In the meantime, public health officials and the general public would do well to pay attention to the actual numbers of hospitalizations and deaths, Reingold added.
“In California, we’re obviously not seeing the kind of dreadful situation we’re seeing in New York,” he said. “And I am optimistic that whenever the peak is, that our early social distancing measures have had an impact, and helped bring down the number of hospitalizations and deaths.”
As the state seeks to ease distancing measures and return to normal operations, testing could be key.
“As we look to reopen, we should have in place a system where we can much more easily, quickly test more people,” Reingold said. “Then we can determine who is infected, isolate those individuals and the people they were in contact with.” Californians could eventually begin to leave their homes more, and slowly reopen businesses, so long as the most vulnerable and more virulent keep safely sequestered, according to Reingold.
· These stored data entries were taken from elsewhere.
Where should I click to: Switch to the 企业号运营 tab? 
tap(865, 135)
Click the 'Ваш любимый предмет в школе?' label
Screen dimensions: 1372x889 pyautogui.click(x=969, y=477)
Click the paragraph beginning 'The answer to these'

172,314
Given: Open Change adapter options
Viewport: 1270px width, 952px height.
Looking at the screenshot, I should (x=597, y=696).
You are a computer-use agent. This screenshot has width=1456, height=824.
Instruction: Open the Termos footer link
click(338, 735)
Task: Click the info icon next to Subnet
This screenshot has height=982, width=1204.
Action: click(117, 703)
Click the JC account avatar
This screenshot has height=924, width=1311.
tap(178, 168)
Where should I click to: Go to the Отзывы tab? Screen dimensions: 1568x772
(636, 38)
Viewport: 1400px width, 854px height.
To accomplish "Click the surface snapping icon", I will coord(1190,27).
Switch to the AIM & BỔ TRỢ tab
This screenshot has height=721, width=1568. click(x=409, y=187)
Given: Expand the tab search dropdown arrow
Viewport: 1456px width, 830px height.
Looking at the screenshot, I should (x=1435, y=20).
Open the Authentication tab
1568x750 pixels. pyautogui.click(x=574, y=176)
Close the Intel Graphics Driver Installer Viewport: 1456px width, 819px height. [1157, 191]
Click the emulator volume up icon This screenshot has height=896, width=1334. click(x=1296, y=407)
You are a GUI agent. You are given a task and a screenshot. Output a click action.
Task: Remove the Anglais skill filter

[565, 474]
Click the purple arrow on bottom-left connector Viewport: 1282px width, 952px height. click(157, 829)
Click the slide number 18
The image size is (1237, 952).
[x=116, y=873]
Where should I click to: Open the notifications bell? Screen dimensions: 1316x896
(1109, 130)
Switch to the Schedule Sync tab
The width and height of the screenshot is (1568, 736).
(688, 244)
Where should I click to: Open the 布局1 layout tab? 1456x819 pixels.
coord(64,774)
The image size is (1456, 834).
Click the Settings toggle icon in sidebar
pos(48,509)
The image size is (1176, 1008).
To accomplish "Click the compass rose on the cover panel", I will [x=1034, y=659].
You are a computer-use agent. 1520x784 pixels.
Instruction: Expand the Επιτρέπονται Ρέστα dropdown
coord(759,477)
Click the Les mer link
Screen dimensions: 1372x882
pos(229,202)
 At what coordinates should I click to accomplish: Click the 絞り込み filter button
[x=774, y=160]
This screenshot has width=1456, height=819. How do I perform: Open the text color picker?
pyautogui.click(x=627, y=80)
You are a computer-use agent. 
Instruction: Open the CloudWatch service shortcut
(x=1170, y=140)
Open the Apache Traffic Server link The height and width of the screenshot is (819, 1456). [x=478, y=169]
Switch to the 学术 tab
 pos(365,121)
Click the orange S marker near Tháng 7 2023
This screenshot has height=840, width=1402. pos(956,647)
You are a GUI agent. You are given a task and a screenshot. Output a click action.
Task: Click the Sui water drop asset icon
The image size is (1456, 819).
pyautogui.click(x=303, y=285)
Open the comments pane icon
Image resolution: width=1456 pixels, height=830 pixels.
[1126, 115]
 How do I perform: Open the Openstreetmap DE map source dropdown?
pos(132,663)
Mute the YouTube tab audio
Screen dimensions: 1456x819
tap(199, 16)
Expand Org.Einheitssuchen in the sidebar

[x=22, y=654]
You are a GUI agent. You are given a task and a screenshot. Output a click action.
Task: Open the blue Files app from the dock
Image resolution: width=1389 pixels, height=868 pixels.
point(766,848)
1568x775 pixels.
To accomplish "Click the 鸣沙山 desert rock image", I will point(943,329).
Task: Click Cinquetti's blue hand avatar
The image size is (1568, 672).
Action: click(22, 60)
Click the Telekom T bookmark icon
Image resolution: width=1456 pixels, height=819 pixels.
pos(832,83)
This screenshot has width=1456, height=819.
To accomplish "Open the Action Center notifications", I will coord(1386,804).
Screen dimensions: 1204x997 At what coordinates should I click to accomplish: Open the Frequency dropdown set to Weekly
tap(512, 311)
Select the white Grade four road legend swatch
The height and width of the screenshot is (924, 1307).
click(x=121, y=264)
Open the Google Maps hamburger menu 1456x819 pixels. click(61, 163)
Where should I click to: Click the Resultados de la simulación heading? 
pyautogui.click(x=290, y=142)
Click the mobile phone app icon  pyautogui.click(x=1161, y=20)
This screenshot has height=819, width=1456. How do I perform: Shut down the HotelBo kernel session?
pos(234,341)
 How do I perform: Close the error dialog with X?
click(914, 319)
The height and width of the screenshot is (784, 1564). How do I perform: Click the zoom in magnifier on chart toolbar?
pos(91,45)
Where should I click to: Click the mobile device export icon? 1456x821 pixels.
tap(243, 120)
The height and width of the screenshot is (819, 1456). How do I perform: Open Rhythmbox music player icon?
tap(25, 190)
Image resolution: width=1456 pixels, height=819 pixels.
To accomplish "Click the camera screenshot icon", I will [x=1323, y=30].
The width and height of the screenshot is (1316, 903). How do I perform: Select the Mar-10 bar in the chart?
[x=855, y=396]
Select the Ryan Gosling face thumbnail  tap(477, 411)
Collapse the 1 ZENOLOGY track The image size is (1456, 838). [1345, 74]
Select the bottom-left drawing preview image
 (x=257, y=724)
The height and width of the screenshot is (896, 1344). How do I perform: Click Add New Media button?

Related: California enters ‘optimistic’ phase but coronavirus restrictions won’t ease soon
While the state grapples with test kit shortages and backlogs, “you don’t need to test a lot of people to estimate the prevalence of infections,” said John Ioannidis, an epidemiologist at Stanford University. He and his colleagues at Stanford have been investigating how many people in Santa Clara county, where the university is located, may have developed immunity to the virus – based on the presence of antibodies in their blood.
Strategically testing small groups of Californians across the state could help public health officials understand where the virus has spread and how many people are getting sick. “It’s like in political polling – they don’t call every American and ask if they’re voting for this candidate or that one,” Ioannidis said. “We just need to test representative samples of people around the state and country for the virus.”
Hanage noted that another strategy would be to test one group of people, and everyone they came into contact with, and everybody those people come into contact with, and so on. “That would give you a much better picture of the tree distribution of infections,” he said.
As researchers around the country undertake these efforts, “every day, we’ll have more information,” Reingold said. “However frustrating it is that it’s a slow process, we’re learning a lot.”